T-Mobile Sidekick
The swivel QWERTY phone that made AIM mobile before smartphones existed. The Sidekick was the texting status symbol — if you had one, you were cool.
Built by Danger, Inc. (which sold it to other carriers as the Hiptop), the T-Mobile Sidekick launched in fall 2002 and immediately captured teen culture. The signature swivel screen opened to reveal a full QWERTY keyboard, and the device ran AOL Instant Messenger (AIM) natively, turning the desktop chat application into pocket-sized social currency. Sidekick II (2004) refined the design and deepened its cultural penetration; celebrities photographed with Sidekicks in hand; being without one felt like social exile.
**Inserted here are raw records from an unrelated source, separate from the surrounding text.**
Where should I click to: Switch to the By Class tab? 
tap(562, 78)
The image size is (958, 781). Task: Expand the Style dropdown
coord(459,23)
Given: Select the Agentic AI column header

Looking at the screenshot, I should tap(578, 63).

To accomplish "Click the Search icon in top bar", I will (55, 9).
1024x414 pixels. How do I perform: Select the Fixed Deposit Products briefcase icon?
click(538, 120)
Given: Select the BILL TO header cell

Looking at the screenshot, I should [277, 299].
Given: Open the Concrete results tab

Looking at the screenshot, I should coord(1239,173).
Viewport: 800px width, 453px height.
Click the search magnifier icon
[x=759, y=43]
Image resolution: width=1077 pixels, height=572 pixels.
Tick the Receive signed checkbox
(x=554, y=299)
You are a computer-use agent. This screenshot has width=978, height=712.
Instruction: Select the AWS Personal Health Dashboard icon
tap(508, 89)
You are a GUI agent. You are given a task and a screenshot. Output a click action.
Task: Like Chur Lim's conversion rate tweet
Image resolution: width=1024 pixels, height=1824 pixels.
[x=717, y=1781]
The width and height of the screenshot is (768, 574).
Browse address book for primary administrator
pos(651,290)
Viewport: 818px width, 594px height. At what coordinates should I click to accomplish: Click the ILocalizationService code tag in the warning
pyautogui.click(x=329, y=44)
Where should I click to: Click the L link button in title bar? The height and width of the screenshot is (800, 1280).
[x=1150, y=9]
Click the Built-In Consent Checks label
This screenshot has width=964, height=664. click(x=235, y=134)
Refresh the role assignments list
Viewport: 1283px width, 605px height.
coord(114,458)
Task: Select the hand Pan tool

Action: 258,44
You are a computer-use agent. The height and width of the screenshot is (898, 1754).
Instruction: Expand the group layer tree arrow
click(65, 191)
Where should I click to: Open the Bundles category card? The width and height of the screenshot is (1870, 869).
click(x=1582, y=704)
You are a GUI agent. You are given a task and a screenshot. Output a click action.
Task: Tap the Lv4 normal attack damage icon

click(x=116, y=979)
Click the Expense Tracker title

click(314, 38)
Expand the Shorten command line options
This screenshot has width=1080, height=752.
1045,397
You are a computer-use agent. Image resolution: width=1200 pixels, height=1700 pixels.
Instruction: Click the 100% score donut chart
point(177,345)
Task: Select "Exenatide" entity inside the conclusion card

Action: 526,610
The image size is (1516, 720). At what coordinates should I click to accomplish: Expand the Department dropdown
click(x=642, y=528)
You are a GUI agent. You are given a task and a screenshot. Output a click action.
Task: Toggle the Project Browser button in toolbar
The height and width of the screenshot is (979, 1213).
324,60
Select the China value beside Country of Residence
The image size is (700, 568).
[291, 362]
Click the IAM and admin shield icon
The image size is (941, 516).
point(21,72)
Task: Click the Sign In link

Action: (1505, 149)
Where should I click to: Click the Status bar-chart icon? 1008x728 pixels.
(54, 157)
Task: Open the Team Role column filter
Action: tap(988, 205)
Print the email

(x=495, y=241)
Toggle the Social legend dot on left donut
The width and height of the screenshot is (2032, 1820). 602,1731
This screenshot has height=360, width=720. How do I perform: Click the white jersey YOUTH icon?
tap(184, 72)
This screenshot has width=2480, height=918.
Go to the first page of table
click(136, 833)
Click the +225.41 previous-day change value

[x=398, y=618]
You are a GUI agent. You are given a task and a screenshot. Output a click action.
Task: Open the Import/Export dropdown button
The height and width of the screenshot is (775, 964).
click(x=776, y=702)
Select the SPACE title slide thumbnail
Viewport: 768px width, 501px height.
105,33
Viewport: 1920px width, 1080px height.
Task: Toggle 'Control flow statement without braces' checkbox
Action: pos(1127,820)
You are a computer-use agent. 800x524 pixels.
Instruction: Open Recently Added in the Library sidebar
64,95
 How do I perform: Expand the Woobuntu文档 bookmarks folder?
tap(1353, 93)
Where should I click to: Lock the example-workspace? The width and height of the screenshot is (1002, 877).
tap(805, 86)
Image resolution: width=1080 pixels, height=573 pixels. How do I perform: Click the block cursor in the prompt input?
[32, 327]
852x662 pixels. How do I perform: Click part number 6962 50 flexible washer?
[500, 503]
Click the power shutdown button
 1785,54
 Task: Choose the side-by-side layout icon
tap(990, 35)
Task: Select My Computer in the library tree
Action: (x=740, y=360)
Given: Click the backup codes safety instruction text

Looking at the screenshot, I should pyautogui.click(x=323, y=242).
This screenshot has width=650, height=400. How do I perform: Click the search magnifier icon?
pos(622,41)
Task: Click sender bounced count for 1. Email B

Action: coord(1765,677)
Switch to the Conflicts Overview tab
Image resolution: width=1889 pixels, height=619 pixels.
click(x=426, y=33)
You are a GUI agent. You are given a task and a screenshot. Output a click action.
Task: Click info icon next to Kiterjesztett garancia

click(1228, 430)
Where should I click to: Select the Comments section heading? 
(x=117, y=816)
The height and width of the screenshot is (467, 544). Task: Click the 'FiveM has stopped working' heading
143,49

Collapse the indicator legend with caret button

The Sidekick also had a knack for making news. In 2005, a hacker pulled Paris Hilton's address book, private notes, and photos off T-Mobile's servers and dumped her celebrity contacts onto the internet — arguably the first great celebrity phone hack. Then in October 2009, after Microsoft had acquired Danger, a server failure temporarily wiped contacts, photos, and notes for hundreds of thousands of Sidekick users — widely called the biggest cloud-computing disaster of its era, and an ugly final act for the brand.
By 2007–2008, the iPhone and Android phones were on the horizon, but the Sidekick's reign lasted remarkably long. Interestingly, Danger co-founder Andy Rubin went on to create Android, so the Sidekick was a direct prologue to the smartphone revolution. The device was discontinued by 2010, but its influence on mobile design — particularly the normalized expectation of always-on messaging — persists in every phone made since.